Calling it "display id" would, I suspect, confuse people into thinking
it's meant to be the display number (eg, the 2 in "hostname:2.0").

>>      byte[6]   first six bytes of the client X setup packet (the byte
>>                 order and version numbers)
> I think I understand why you want to include the part of the initial
> X message that comes before the authentication data, but it does make
> the request more dependent on X protocol details than I really like.

You do have a good point there.  I hadn't really thought about it much;
even though I have trouble imagining this causing any problem (I don't
really think X is going to change that in the foreseeable future), I do
agree that the two protocols shouldn't be intertwined this much.

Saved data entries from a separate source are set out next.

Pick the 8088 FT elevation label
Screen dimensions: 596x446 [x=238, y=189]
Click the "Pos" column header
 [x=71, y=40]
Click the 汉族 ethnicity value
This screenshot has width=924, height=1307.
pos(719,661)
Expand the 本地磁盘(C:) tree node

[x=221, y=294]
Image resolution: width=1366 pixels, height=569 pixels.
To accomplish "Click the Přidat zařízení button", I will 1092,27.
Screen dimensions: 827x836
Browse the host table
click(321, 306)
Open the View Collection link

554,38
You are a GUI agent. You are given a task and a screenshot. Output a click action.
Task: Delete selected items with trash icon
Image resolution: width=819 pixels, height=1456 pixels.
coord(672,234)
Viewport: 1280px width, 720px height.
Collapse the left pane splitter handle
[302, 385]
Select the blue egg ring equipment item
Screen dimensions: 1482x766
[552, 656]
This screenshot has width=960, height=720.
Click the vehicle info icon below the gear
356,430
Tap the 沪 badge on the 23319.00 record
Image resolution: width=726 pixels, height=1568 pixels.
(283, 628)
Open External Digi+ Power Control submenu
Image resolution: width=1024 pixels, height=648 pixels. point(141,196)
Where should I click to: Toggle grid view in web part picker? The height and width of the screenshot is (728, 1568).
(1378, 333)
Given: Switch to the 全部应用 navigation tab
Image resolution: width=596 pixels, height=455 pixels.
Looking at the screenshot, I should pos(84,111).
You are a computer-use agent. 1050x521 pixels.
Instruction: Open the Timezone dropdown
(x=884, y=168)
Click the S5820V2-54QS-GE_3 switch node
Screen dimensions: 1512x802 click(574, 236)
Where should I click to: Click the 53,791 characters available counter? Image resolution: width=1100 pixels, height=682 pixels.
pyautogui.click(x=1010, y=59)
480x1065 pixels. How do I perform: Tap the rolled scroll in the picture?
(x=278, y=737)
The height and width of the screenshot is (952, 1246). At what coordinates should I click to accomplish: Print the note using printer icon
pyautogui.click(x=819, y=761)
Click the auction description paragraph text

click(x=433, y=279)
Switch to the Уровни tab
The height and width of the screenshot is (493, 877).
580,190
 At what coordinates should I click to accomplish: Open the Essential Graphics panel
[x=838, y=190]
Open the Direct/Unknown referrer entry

While it seems silly from an efficiency point of view, I'm now inclined
to remove that from the CHANNEL_OPEN entirely and put it in the channel
data stream, probably with zero-length authorization data (that is, the
ssh protocol as it appears on the wire then knows nothing about the X11
protocol - only the manipulation of the data stream at each end has any
knowledge of X).

> I think I'd prefer something like
>      string    prefix
>   The prefix is the initial part of the X11 client's initial message,
>   before the authentication data.

Who says that in the revision that changes this, the part of interest
will remain a prefix?

>   It's usually 6 bytes, and the first byte is the byte-order mark,
>   'B' for a big-endian client, 'L' for a little endian client. (XXX
>   Some X implementations seem to use 'b" and 'l' instead. I'm not
>   sure if that is something we need to care about, or what a
>   canonical X reference says about the case of the byte order
>   characters).

The R4 protocol document says

     #x42      MSB first
     #x6C      LSB first

Those are ASCII 'B' and 'l'; while this is not coincidence, 'b' and 'L'
are invalid X protocol, same as 'q' and '&'.

> As for the connection information, I don't quite like having the
> structure of the request to depend on the connection type.  If you
> *really* want to support arbitrary connection information, I think
> I'd prefer something like

>   string    connection type  ("tcpip" or "foo%example.com@localhost")
>   string    address blob     (internal structure depends on the type).

I suppose I can understand that.  I don't quite see what's wrong with
the way I did it, but it's certainly not a difference I'll make a fuss
over.

> But we already have at least threee types of addresses mapped into a
> string format (dns, ipv4, ipv6),

Not quite - those name (in three different ways) the machine, but not
the per-machine demultiplexing information (ports for TCP), which the
protocol shoehorns into a uint32.  DECnet, for example, uses strings
for the demultiplexer names, not small integers.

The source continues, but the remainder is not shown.